DMPS as a rescue agent for the nephropathy induced by mercuric chloride.

The effectiveness of 2,3-dimercaptopropane-1-sulfonate (DMPS) as a rescue agent for the acute nephropathy induced by HgCl2 was studied in uninephrectomized (NPX) and sham-operated (SO) rats. NPX and SO rats that were given a toxic 2.5-mumol/kg dose of HgCl2 developed severe renal damage within 24 hr after the HgCl2 was administered. Renal injury was assessed by measuring plasma creatinine, creatinine clearance, fractional excretion of several biological markers, the rate of excretion of cellular enzymes and plasma solutes and severity of morphologically demonstrable necrosis in the pars recta of proximal tubules.
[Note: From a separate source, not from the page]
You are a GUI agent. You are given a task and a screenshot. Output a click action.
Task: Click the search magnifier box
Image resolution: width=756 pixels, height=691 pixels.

When a 10-mg/kg dose of DMPS was given to the NPX and SO rats 1 hr after treatment with the 2.5-mumol/kg dose of HgCl2, the nephropathy induced by the dose of HgCl2 was less severe. Moreover, the NPX rats had significantly less severe renal damage than did the SO rats. Renal damage was completely absent from both NPX and SO rats that were given a 100-mg/kg dose of DMPS 1 hr after treatment with the 2.5-mumol/kg dose of HgCl2. These data indicate that at the 10-mg/kg dose of DMPS, NPX rats are protected against the nephrotoxic effects of a 2.5-mumol/kg dose of HgCl2 to a greater extent than are SO rats. Moreover, the data show that complete rescue from the 2.5-mumol/kg dose of HgCl2 is afforded to NPX and SO rats given 100 mg/kg of DMPS within 1 hr after treatment with HgCl2. This complete rescue is afforded for at least 24 hr. Based on the present findings DMPS may prove to be a useful rescue agent against the acute nephropathy induced by HgCl2.